Tasks and exercises:
A - Answer each question from the RBG conversation in a few words.
(i) How many facts does B decide to settle for?
(ii) According to B's movie fact, what does RBG use her weekends for?
(iii) Who said that Marty Ginsburg was a clutch host?
B - Copy word for word the part of the RBG conversation that begins at the words "B: I’m going to" and stops after "a clutch host.".
C - Resume the RBG conversation right after its final sentence and carry it forward.

Excerpt to read:
================================
Brooke and Shannon, if you can, what is the most favorite thing you learned about RBG?

B: I’m going to be honest, my first instinct was to ignore you and list 17 facts, but I’ve checked myself and will settle for two. One from the movie and one from before the movie started — so it’s technically not cheating. The movie fact I most love is that RBG lives like a rockstar. She burns the candle at both ends, she can’t cook and she uses her weekends to catch-up on sleep. As a habitual overbooker, I am going to take comfort in imagining RBG napping a Saturday away every single time I do the same thing.

The other fact has to do with something the movie highlights quite well: Marty Ginsburg was an amazing partner to this amazing woman. (And vice versa, I’ll resist explaining why just now, but we’ll get there.) Quite apart from Marty being a champion for his wife, we learned from a Judge and former Supreme Court clerk who spoke before the film that he was also a clutch host.
================================
Records:
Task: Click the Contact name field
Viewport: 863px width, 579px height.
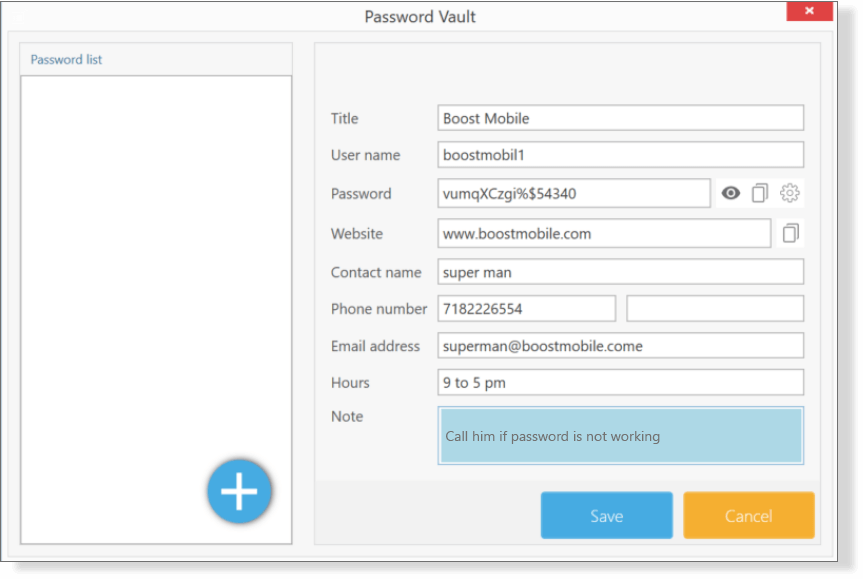Action: point(620,272)
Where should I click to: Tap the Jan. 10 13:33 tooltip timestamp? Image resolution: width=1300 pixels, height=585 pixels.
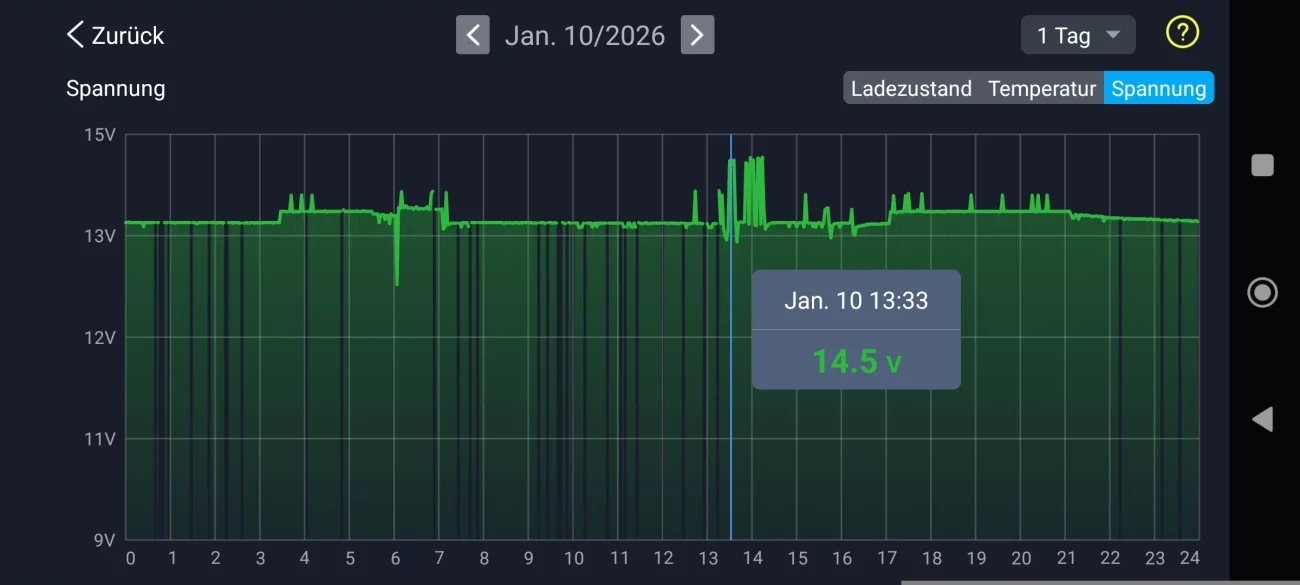(x=856, y=301)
================================
Results for each task:
A -
(i) Two.
(ii) To catch up on sleep.
(iii) A Judge and former Supreme Court clerk who spoke before the film.

B -
B: I’m going to be honest, my first instinct was to ignore you and list 17 facts, but I’ve checked myself and will settle for two. One from the movie and one from before the movie started — so it’s technically not cheating. The movie fact I most love is that RBG lives like a rockstar. She burns the candle at both ends, she can’t cook and she uses her weekends to catch-up on sleep. As a habitual overbooker, I am going to take comfort in imagining RBG napping a Saturday away every single time I do the same thing.

The other fact has to do with something the movie highlights quite well: Marty Ginsburg was an amazing partner to this amazing woman. (And vice versa, I’ll resist explaining why just now, but we’ll get there.) Quite apart from Marty being a champion for his wife, we learned from a Judge and former Supreme Court clerk who spoke before the film that he was also a clutch host.

C -
The story went thusly, back in the ’90s, it was customary for the Justices to host the clerks they didn’t work with for lunch, the idea being that the clerks could get to know all of the Justices. Well, RBG didn’t do lunch. She always did tea. Because of course she did, she’s not only a force, she’s classy AF. (I added that bit, but I feel like the Judge agrees.) Anyway, as part of her teas, RBG served treats prepared by, you guessed it, Marty. She always made clear who the chef was and that they were after feedback so Marty could continue to perfect his recipes. Word is that the treats were always delicious. Ladies (and gents and gender non-conforming individuals), GET YOU A MAN WHO CAN DO BOTH.

Okay, I have to go swoon over this power couple some more, Shannon, give us your favorite bit of knowledge from the movie.

S: Hi guys, hiiiiiiiiiiii! Thanks for inviting me to the Required Viewing party! And what a film to watch as I make a guest appearance up in here. I could go on for days about the incredible impact she’s had on women’s rights during her career, but instead, I’ll go on for minutes about my favorite RBG factoid. The woman is tough AF. She fought and beat cancer. Twice. All without missing a day on the bench. And this 85-year-old’s regular workout puts my thrice-weekly jaunt on the elliptical to shame. (I also love that she has different collars — jabots — for different moods … is it still cheating if I make my second favorite parenthetical?)

But going back to RBG’s relationships (including those of the non-romantic type), we learned about a few over the course of the film. AM, who was your favorite RBG BFF?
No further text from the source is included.